I start to sway. The darkness swirls from black-black to black-gray to gray-gray, and the ground spins up to meet me once more. Dana disappears. I start to pick myself up again. I want to tell her that she is being foolish, that we should take the box and head for the gate or the drainpipe, but I lack the strength to call out. I slump against the headstone. I see the alabaster angel towering above me. Dana is gone. But it all seems very unimportant. My hands grow numb. Leaning against the stone is like clutching water. No, ice. I slide to the ground. One of my feet is twitching horribly. My stomach itches but I cannot lift a finger to scratch. In the glow of my fallen flashlight, I see why Dana ran. The metal box is gone; whoever shot Colin Scott must have taken it while we were blinded by the flashlight. That was the metallic scrape I heard.

I try to pray.
Our Father who . . . who art . . . who art in . . .

I gather my energy, trying again to rise, to think, to focus.

God, please . . . please . . .

But sustaining these thoughts requires too much energy. I need to rest. The grass is sticky red underneath my cheek. Just before the shadows close in, I realize that not all the blood belongs to Mr. Scott.

I was shot after all.

CHAPTER 52
OLD FRIENDS VISIT

(I)

“T
HE KIDS ALL WANT TO SEE YOU
,” gushes Mariah, sitting next to my hospital bed. “It’s like you’re some kind of hero to them.”

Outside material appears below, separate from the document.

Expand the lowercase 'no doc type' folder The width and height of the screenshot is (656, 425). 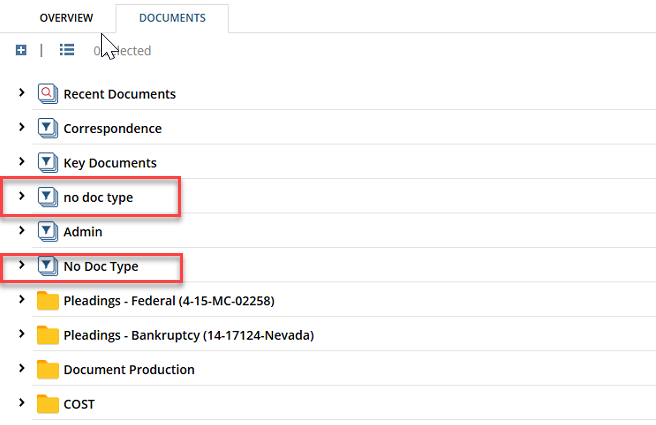21,197
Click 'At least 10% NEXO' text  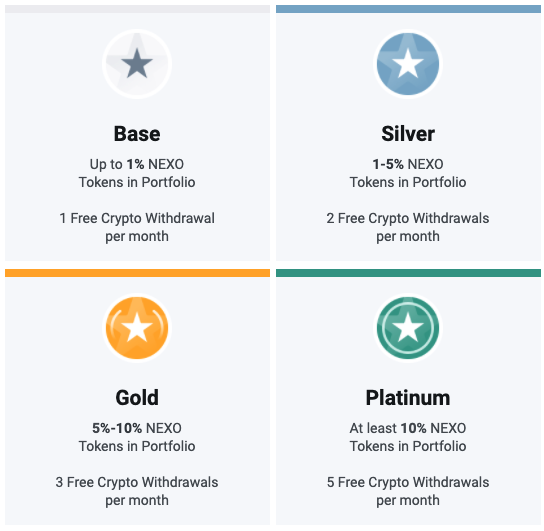click(x=408, y=428)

I smile reassuringly from deep inside my undignified tangle of bandages and sensors and sutures and tubes. My doctors have assured me happily that I lost so much blood in the Burial Ground that I nearly died. I have had sufficient pain since awakening that I have wondered once or twice whether I might have been better off had the paramedics taken a little longer to find me. Not all the pain has been physical. Yesterday afternoon, I opened my eyes to find Kimmer dozing in the armchair, a thick legal memo on her lap, then opened them again to find her gone. I decided I might have dreamed her presence. When the nurse dropped in to see whether I was dead yet, or at least whether there might be a reason to call in a code and have everybody come running, I asked if my wife had been in to visit. My voice did not come out right, but the nurse was very patient and, eventually, we managed to make contact. Yes, I was told, your wife
was
here for a while, but she had to go to a meeting. Which is when the pain settled in as a permanent companion. Same old Kimmer. Dutiful enough to visit me despite our estrangement, but not at the risk of losing billable hours.